Pagne baoulé des villages de tisserands

Le tissage traditionnel, essentiellement à base de fil de coton, demeure encore dans quelques pays de l'Afrique de l'Ouest mais on ignore souvent qu'il constitue l'activité principale dans nombre de villages à proximité de Yamoussoukro. Nous avons pu nous en rendre compte lors d'une visite du village de Bomizambo.

Point de vente des pagnes Baoulé, en bordure de route

Une activité en phase avec un objectif de l'UEMOA ?

Le tissage traditionnel crée de la valeur ajoutée à partir du coton, il participe déjà à l'objectif de l'UEMOA d'augmenter le taux de transformation locale du coton dans les pays concernés. Pour autant, c'est une activité mal connue, tant sur son niveau actuel que sur ses perspectives de développement. La recherche peut contribuer à combler cette lacune de connaissance.

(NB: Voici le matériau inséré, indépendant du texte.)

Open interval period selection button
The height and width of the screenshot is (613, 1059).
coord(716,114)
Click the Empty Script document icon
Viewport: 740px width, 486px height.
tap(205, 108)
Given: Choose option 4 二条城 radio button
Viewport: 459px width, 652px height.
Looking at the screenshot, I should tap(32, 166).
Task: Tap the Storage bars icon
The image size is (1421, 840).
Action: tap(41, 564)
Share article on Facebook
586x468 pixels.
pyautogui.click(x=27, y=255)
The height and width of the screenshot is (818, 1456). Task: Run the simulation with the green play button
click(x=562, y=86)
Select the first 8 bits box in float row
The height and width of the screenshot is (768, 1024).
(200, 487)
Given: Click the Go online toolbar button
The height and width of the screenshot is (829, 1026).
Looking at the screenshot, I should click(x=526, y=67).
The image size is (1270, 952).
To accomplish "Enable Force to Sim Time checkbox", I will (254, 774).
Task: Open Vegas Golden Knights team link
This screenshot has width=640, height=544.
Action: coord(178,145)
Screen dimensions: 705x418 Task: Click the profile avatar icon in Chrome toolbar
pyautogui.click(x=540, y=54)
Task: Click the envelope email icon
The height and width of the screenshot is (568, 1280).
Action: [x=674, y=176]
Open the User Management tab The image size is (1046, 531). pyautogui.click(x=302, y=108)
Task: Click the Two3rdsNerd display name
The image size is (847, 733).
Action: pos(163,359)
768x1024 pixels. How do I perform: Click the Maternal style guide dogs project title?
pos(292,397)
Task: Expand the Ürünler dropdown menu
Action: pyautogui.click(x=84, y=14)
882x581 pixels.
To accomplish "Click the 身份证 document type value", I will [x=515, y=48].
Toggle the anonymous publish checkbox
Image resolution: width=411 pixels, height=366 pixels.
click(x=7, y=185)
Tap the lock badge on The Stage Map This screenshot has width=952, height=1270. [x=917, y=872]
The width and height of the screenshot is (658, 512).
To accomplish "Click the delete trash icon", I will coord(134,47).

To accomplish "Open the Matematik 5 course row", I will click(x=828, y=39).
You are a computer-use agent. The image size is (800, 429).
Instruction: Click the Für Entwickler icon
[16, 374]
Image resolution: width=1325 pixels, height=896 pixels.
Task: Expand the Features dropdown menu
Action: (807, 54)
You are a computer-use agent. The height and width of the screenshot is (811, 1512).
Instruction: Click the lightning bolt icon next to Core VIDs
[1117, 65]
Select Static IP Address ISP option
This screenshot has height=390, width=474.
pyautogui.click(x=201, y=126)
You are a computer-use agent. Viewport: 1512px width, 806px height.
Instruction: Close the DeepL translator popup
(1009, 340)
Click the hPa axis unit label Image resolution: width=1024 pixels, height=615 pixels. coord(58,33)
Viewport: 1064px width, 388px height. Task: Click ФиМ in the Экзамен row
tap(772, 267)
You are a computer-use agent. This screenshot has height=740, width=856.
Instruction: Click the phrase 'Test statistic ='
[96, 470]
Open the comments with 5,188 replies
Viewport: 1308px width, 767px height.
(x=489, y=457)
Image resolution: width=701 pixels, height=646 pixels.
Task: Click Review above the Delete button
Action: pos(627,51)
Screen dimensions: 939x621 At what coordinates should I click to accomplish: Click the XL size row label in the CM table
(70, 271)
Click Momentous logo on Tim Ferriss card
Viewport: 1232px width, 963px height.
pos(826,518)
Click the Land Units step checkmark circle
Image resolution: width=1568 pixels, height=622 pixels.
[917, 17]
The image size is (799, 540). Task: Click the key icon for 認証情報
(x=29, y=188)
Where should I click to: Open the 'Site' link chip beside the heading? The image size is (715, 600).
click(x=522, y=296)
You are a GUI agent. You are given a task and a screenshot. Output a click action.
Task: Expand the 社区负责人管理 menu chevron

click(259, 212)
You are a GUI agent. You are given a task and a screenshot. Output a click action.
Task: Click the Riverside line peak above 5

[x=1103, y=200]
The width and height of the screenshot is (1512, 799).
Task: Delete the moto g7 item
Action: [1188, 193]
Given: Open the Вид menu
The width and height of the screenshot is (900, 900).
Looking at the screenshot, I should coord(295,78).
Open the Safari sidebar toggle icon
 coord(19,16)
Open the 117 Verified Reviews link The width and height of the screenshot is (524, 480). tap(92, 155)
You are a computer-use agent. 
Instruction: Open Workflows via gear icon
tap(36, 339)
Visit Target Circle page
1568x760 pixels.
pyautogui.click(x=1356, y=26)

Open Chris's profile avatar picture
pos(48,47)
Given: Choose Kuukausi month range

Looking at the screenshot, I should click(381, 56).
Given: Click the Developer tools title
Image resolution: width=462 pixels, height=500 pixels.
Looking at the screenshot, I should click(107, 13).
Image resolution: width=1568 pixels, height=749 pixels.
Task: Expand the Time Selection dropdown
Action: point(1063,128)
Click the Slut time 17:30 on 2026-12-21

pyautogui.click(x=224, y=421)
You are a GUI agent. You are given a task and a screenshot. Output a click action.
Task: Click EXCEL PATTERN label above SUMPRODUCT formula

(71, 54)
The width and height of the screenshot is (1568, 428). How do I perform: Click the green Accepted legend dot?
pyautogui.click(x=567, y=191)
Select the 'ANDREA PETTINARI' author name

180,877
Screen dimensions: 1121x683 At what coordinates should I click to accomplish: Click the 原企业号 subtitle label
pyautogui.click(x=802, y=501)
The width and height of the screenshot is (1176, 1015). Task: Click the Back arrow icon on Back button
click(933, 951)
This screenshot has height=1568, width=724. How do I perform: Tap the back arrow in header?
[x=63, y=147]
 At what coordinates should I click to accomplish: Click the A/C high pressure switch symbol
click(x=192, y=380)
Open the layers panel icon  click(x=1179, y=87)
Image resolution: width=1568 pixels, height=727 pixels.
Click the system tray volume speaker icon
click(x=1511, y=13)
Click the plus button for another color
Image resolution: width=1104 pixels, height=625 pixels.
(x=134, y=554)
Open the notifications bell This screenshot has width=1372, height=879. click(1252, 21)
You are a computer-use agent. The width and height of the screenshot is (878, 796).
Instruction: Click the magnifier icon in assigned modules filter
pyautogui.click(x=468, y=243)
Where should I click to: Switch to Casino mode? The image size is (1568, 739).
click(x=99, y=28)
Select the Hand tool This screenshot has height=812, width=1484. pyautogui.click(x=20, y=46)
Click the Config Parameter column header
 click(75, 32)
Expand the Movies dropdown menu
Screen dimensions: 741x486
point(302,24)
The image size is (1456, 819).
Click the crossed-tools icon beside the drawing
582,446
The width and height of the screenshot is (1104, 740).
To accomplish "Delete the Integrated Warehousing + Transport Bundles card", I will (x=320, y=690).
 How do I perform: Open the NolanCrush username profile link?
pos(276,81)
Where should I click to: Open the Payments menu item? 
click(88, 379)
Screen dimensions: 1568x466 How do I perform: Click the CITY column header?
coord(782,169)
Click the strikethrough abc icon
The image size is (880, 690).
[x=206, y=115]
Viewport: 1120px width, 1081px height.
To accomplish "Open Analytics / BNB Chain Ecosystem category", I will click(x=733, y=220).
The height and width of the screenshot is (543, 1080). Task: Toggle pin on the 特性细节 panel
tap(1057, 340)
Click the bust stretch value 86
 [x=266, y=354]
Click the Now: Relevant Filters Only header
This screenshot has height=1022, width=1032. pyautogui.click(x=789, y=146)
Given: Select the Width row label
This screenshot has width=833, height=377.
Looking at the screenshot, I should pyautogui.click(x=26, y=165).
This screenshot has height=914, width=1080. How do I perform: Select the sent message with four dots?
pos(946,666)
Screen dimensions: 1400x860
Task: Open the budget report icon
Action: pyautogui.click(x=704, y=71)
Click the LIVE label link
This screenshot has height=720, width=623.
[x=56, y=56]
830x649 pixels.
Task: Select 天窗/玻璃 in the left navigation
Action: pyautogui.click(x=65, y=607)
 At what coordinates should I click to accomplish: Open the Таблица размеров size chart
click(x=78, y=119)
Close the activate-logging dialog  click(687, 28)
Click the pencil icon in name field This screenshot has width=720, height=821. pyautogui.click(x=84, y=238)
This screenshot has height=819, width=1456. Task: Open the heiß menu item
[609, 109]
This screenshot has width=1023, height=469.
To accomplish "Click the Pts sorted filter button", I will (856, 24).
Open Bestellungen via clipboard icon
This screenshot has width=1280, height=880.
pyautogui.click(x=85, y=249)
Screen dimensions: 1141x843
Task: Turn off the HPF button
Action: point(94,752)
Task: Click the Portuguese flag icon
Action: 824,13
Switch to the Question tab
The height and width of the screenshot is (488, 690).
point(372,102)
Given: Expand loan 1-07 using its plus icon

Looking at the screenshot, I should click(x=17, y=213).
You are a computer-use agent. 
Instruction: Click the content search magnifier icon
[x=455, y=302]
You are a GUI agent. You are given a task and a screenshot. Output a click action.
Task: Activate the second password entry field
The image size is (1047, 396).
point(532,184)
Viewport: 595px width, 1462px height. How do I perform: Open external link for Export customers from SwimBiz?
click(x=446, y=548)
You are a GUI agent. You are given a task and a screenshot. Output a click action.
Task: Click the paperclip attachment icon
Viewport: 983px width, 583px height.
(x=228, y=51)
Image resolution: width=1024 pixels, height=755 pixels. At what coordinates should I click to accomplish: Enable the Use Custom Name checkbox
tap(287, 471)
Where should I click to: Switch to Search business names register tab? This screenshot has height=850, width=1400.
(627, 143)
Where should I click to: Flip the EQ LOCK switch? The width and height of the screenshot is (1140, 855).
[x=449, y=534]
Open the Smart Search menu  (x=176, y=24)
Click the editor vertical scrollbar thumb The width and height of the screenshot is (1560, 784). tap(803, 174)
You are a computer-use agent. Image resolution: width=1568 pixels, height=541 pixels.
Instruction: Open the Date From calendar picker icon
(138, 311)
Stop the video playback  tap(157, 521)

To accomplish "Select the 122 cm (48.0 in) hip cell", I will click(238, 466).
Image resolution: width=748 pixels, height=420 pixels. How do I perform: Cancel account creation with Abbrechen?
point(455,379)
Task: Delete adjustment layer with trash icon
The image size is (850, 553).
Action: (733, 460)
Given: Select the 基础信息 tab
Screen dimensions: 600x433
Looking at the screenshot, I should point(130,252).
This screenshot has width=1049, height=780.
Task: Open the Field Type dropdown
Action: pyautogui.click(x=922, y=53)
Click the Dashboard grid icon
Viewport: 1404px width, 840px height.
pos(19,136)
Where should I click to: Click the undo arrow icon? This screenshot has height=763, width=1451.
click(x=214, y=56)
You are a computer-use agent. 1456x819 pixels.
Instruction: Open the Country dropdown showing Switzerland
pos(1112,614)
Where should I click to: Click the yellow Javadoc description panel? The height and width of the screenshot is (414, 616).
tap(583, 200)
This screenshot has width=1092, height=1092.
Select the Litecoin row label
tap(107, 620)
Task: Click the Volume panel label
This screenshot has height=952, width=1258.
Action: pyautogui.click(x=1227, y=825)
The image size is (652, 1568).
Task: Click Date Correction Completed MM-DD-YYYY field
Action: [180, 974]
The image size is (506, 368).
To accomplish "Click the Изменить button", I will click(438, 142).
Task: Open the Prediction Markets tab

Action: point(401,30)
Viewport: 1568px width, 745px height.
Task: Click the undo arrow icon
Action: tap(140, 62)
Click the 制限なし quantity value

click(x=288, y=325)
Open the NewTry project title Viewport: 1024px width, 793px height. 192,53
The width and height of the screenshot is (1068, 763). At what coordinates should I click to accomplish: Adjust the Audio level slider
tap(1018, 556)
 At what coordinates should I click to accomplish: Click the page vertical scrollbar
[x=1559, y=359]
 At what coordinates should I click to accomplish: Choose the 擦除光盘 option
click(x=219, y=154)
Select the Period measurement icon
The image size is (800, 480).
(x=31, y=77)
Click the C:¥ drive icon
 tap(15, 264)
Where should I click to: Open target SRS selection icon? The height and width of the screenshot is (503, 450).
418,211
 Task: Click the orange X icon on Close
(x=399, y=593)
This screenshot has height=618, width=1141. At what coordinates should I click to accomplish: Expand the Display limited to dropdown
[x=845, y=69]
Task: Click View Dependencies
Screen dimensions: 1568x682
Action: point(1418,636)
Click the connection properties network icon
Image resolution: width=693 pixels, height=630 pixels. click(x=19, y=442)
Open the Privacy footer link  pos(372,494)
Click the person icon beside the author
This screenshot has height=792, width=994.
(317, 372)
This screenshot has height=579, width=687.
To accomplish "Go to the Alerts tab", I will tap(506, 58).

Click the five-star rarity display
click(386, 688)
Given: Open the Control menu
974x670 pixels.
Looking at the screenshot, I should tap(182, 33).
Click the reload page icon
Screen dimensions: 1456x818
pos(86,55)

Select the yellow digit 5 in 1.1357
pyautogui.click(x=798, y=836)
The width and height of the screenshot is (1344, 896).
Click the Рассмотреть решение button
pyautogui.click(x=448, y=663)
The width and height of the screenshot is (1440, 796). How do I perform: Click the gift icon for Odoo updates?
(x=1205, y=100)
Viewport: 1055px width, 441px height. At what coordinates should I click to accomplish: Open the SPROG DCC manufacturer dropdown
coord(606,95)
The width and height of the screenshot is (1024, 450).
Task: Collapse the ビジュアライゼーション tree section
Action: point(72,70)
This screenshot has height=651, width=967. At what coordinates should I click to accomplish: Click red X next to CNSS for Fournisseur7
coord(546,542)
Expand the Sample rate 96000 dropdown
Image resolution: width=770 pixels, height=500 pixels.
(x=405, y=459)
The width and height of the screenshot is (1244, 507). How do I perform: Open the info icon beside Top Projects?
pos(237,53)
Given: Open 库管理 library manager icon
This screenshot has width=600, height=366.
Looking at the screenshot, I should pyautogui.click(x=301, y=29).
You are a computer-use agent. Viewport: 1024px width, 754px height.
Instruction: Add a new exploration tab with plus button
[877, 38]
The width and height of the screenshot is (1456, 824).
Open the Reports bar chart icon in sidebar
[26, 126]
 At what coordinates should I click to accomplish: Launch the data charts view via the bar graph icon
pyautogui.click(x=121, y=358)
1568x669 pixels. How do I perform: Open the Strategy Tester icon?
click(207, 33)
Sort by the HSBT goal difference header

Il faut une très bnne maîtrise pour tisser du blanc sur blanc  C'est en tissant qu'on devient tisserand  Fil obtenu par filage à la quenouille

 

Le tissage du blanc sur blanc (photo 1) exige une grande maîtrise découlant d'un grand nombre d'années de pratique. Maintenu par transmission du savoir d'une génération à l'autre, le tissage traditionnel semble revêtir une dimension d'héritage culturel à préserver, même si on n'utilise plus le fil obtenu par filage à la quenouille (photo 3). Les jeunes garçons sont formés par leurs pères (car seuls les hommes tissent en Côte d'Ivoire) dès leur tendre enfance. Quand ils n'ont pas école, les enfants tissent (photo 2), contribuant ainsi à accroître le revenu de leurs pères pour faire face aux frais scolaires.